EXCERPTED PASSAGE »

# I'd sell my soul just to breathe in her sighs.



## transient_itch

I'm trying to translate this:

"I'd sell my soul just to breathe in her sighs."


So far I have:

Je vendrais mon âme juste pour aspirer 
ses soupirs.

I'm not sure if I should use respirer, inspirer, or inhaler instead. Or if they would all work.


----------



## cropje_jnr

I would go for "respirer", but you'll need a native speaker or two to confirm whether the same imagery is successfully conveyed in French


----------



## Gil

I vote for "aspirer", because once you get those sighs into your chest, you'll want to keep them there forever.


----------



## transient_itch

Yea when I look up respirer is say "to breathe" but aspirer means "to breathe in". I know if I use some crap translator it'll give me "pour respirer dans ses soupirs" which isn't correct.


----------



## OxyK

hi everyone,

Je m'éloignerais un peu pour dire:

_Je vendrais mon âme juste pour pouvoir recueillir ses soupirs._


----------



## Moon Palace

Welcome to the forum, transient_itch ,
I'd go with oxyK's suggestion, or something similar: 

je vendrais mon âme, ne serait-ce que pour recueillir ses soupirs.
Je vendrais mon âme pour m'emplir de ses soupirs. 

'respirer' or 'inhaler' which are verbs for 'breathe' would sound much too technical here and there would be no figurative meaning as in English. 
Hope it helps.


----------



## Gil

I don't think "breathe in" is very figurative.  It's rather explicit.

LISTING »
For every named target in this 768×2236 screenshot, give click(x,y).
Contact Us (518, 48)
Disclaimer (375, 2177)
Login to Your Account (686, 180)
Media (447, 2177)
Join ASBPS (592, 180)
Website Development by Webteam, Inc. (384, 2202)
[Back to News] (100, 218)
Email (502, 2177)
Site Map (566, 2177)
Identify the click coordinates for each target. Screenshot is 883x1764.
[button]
* * *
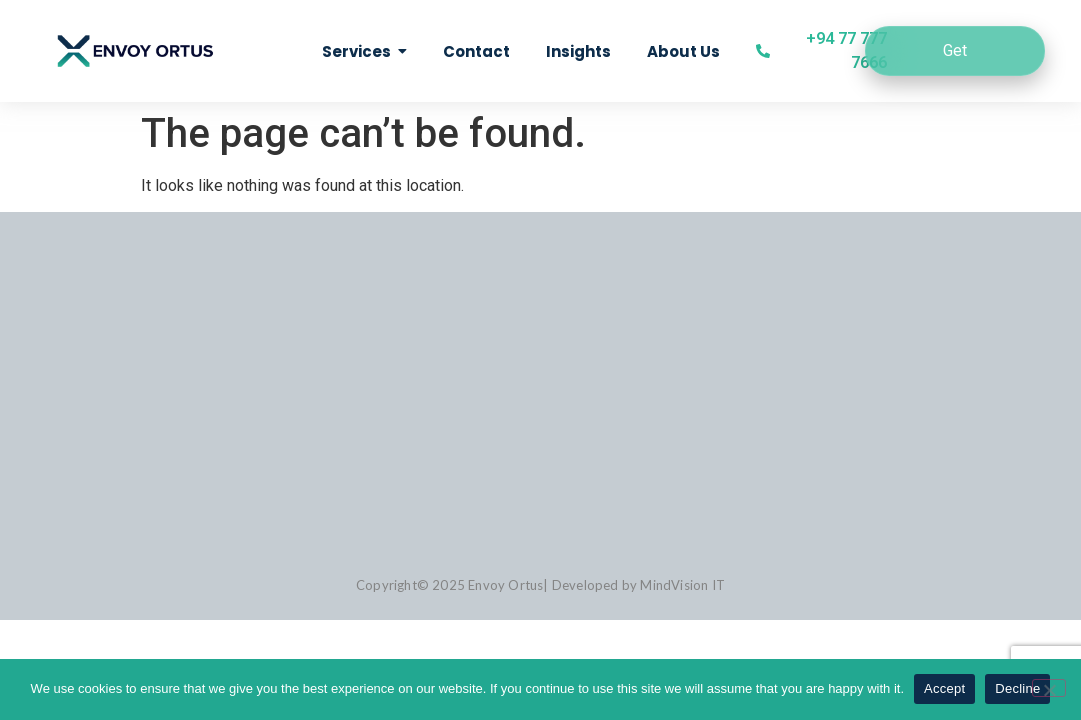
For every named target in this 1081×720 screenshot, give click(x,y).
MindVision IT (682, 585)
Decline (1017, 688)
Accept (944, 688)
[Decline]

REQUIRED TASK 1 »
Name every distinct username that posted in the translation forum thread. List each one only once.
REQUIRED TASK 2 »
Copy the forum thread between "Je vendrais mon âme pour" and "as in English.", inclusive, and switch "technical" to "clinical".
REQUIRED TASK 3 »
In the forum thread on translating the line, which French verb does cropje_jnr say they would choose?

WORKED ANSWER 1 »
transient_itch
cropje_jnr
Gil
OxyK
Moon Palace

WORKED ANSWER 2 »
Je vendrais mon âme pour m'emplir de ses soupirs. 

'respirer' or 'inhaler' which are verbs for 'breathe' would sound much too clinical here and there would be no figurative meaning as in English.

WORKED ANSWER 3 »
Respirer.